"El Camino de la Cruz y el Trono del Servicio"
Este pasaje es uno de los momentos más tensos y reveladores del camino hacia Jerusalén. Jesús habla de su muerte inminente, mientras que sus discípulos aún están soñando con puestos de poder. Es el choque frontal entre el Reino de Dios y los criterios del mundo.
Jesús aparta a los doce para decirles la verdad sin adornos:
El destino: Jerusalén, el lugar del sacrificio.
El proceso: Será entregado, condenado, burlado, azotado y crucificado. Jesús conoce el precio de su misión y lo acepta libremente.
La esperanza: "Y al tercer día resucitará". El dolor no es el final, sino el paso necesario hacia la vida.
Inmediatamente después de hablar de su muerte, aparece la madre de los hijos de Zebedeo (Santiago y Juan) con una petición:
El favor: Que sus hijos se sienten a la derecha y a la izquierda de Jesús en su Reino. Ella imagina un triunfo político y glorioso.
La respuesta de Jesús: "No saben lo que piden". Jesús pregunta si pueden "beber el cáliz" que él va a beber. El cáliz en la Biblia simboliza el destino, en este caso, el sufrimiento.
La paradoja de los puestos: Los puestos al lado de Jesús en la cruz los ocuparían dos ladrones. La gloria de Jesús no se reparte por favoritismo, sino que es un regalo del Padre para quienes recorren el camino.
Los otros diez discípulos se indignan (probablemente porque ellos también querían esos puestos). Jesús aprovecha para dar la lección definitiva sobre el poder:
El modelo del mundo: Los jefes de las naciones las dominan y los grandes las tiranizan. Es el poder "de arriba hacia abajo".
El modelo de Jesús: "No será así entre ustedes".
El que quiera ser grande, que sea su servidor.
El que quiera ser primero, que sea su esclavo.
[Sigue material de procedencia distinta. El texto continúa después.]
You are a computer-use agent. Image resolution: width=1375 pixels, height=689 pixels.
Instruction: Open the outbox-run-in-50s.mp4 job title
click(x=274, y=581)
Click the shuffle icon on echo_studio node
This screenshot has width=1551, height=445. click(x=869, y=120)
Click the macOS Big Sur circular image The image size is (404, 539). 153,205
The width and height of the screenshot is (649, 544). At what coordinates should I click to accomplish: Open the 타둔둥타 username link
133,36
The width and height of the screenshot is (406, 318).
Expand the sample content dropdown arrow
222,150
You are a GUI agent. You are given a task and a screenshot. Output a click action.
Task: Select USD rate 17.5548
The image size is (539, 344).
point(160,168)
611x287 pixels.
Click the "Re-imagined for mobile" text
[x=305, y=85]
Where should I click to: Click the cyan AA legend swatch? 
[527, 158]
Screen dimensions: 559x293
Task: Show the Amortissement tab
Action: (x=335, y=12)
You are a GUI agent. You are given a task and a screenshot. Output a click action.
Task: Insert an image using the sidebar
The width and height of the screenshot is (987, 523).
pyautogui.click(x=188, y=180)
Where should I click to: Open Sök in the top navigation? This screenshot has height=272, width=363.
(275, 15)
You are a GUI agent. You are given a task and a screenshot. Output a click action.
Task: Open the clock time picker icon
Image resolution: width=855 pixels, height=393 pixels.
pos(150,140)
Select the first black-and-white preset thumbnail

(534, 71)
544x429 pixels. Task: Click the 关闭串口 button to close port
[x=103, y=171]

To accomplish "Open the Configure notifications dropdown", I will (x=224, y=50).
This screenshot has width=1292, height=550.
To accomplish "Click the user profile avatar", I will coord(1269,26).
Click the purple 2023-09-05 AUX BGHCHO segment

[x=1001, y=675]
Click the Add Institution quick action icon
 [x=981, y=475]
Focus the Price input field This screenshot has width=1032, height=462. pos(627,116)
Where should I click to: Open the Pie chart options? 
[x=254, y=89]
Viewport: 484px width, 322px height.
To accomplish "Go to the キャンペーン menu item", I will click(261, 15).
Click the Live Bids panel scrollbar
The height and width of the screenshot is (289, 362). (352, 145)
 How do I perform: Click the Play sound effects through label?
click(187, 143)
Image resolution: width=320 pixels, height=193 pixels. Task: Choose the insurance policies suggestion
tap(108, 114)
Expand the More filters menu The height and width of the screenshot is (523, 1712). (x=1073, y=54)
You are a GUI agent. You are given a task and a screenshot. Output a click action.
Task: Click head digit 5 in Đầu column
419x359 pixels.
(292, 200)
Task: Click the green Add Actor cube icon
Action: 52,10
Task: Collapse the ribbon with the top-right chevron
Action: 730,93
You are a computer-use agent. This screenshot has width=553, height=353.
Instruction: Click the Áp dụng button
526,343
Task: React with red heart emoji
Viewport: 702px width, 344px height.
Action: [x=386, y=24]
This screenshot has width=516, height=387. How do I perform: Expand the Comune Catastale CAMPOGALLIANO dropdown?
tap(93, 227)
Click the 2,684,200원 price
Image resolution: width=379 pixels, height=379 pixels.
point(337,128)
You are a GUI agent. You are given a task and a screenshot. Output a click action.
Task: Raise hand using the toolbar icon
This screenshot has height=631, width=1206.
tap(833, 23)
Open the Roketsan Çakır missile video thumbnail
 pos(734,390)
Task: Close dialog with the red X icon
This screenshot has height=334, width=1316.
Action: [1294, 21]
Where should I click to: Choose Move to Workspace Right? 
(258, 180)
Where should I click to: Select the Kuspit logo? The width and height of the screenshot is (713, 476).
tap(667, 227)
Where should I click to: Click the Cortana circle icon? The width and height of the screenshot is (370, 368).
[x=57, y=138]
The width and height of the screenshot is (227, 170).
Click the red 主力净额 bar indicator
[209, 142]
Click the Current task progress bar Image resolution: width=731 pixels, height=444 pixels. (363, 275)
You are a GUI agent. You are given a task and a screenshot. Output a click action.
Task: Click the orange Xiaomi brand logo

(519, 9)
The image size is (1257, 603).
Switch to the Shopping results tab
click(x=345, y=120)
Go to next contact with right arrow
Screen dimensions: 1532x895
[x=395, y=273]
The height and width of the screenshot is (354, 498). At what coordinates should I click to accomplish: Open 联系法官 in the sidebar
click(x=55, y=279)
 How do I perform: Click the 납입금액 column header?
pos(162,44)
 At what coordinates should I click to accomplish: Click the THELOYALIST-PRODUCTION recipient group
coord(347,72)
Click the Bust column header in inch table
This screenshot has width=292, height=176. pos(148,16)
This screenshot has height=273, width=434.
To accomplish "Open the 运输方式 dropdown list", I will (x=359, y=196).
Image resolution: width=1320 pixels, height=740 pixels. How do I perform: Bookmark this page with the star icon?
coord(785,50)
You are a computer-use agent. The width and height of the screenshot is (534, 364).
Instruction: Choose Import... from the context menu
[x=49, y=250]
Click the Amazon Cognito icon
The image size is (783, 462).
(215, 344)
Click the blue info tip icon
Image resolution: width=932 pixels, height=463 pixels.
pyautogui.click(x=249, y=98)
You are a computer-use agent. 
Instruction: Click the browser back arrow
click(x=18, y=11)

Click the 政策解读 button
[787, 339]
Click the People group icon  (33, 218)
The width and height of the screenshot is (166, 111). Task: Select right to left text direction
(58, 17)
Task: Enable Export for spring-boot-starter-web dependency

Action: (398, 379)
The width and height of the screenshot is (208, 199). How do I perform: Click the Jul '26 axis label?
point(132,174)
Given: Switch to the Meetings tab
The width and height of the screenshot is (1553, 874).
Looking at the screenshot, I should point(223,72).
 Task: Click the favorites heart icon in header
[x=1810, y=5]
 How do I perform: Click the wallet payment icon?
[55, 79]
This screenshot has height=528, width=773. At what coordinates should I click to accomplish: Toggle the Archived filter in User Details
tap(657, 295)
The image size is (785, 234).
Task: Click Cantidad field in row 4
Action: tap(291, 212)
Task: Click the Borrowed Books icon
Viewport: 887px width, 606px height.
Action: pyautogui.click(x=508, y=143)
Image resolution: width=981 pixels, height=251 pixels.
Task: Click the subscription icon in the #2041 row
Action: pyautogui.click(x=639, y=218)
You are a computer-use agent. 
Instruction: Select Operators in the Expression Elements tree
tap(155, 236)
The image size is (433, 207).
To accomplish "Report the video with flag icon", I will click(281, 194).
Jesús sella su enseñanza con su propia vida: "El Hijo del hombre no ha venido a ser servido, sino a servir y a dar su vida como rescate por muchos".
La autoridad de Jesús no nace de la fuerza, sino de la entrega absoluta. Él es el Rey que sirve.
¿Qué "cáliz" estoy dispuesto a beber?: A veces queremos los beneficios de la fe (paz, consuelo, bendiciones) pero no queremos el compromiso de cargar la cruz o sufrir por la justicia. Seguir a Jesús implica aceptar el "paquete completo".
La tentación del "estatus": En la familia, en la Iglesia o en el trabajo, a veces buscamos reconocimiento y "primeros puestos". Jesús nos invita a buscar el "último lugar", el del servicio, donde realmente se encuentra la paz.
Redefinir el éxito: Para el mundo, el éxito es tener gente a tu servicio. Para el cristiano, el éxito es ser útil a los demás. ¿A quién he servido hoy sin esperar nada a cambio?
¿Me he indignado alguna vez porque otros han recibido un reconocimiento que yo creía merecer?
¿Entiendo que mi fe me llama a Jerusalén (el sacrificio por amor) y no solo al monte de la Transfiguración (el gozo)?
¿En qué área de mi vida puedo pasar de "mandar" a "servir" con alegría?
Señor Jesús, gracias por recordarnos que tu Reino no se basa en el dominio, sino en el amor entregado. Perdona nuestras ambiciones y nuestro deseo de figurar. Danos la valentía para beber contigo el cáliz de la entrega y enséñanos a descubrir que la verdadera grandeza consiste en hacernos pequeños para servir a nuestros hermanos. Que nuestra vida, como la tuya, sea un regalo para los demás. Amén.